I usually use my pipe clamps as you can get more clamping pressure from them. Why do I need more clamping pressure you ask? Because I can not get a straight edge on a piece of wood (must be my joiner!!!)
 

Joe Scharle

New User
Joe
My proc is :
glue one edge
slip two adjacent edges together to get full edge coverage
clamp down hard
release slightly
hammer down on a block
clamp down hard
 

Nativespec

New User
David
I like to use a glue joint bit-it is a bit of work, but much less likely to fail.

Depending on what my glue up is, I will either use cauls or some old marine batteries to flatten the work.

I don't see how it matters if you spread glue on both sides as long as you have enough glue.

I have heard advice against over-clamping since you may be squeezing out all of the glue.

I don't worry about hammer marks (I use a rubber) because I will have to take down the surface anyway.

David
 

SkintKnuckle

New User
Martin
Guys! I thougtht I'd chime in with a few comments.

First off, about the only benefit you'll get from putting adhesive on both pieces to be joined is that you can get by with a little more open time. For instance, if you laying up a really large piece and you need a little time before getting the clamps tight, dual application will keep the glueline wetter longer until you get everyting tight. The only real exception would be if you're working with stock which is exteremely absorbant, like maybe some really dry white pine, or similar wood, in those cases applying to both surfaces will help. Otherwise, if you're applying enough adhesive to give you squeeze out when you tighten the clamps, you'll have enough. If you're not getting squeeze out, you're not applying enough adhesive.

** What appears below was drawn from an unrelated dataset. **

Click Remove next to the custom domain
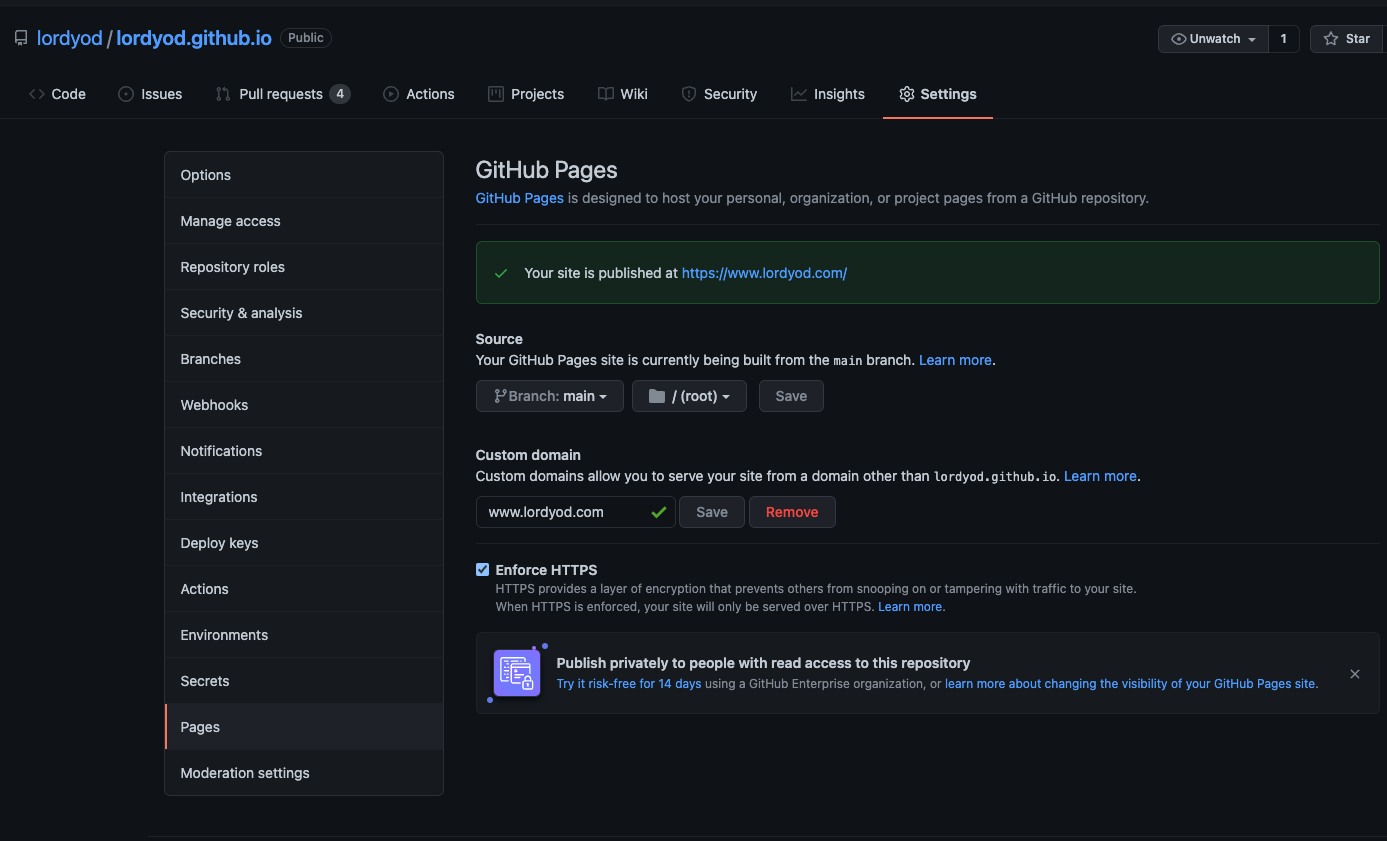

With regard to clamp pressure, the amount of pressure required actually varies depending on the adhesive being used, some types like the PRF waterproof types MUST have really tight clamp pressure. Since most of us use PVA types they're a bit more forgiving, but you really want to keep the glueline as tight as possible. I don't have as many clamps as Norm Abrams, so I try to compensate with hand tightening as tight as possible. If I'm using anything softer than maple, I'll back up the clamps with a sacrificial piece to prevent dents, if that gives you an idea on how tight I'll go. There are times when commercial shops with hydraulic equipment have clamp pressure so high that they'll actually press the adhesive from the glueline, but in a home shop, I don't think it can be done with handclamps. Tight gluelines means strong joints.

Hope this helps
 

WoodWrangler

New User
Jeremy
To help with the good glue up and few clamp problem, I have been using the BowClamp (http://www.bowclamp.com/) product. I first heard about it on here, and decided to pick some up ... worth EVERY PENNY.

And yes ... seems silly to pay so much for what is essentially "wood", but it's been a good investment since I could spend that much just for something else made of plastic!
 

pslamp32

New User
Peter
I use my Domino on all panels and reference off the 'show' face of the boards. This way I know that that face will be virtually flat. I have been gluing both edges but may change that from now on. The Dominoes do such a great job of alignment that I didn't realize this was ever an issue since it was one of the first tools I bought.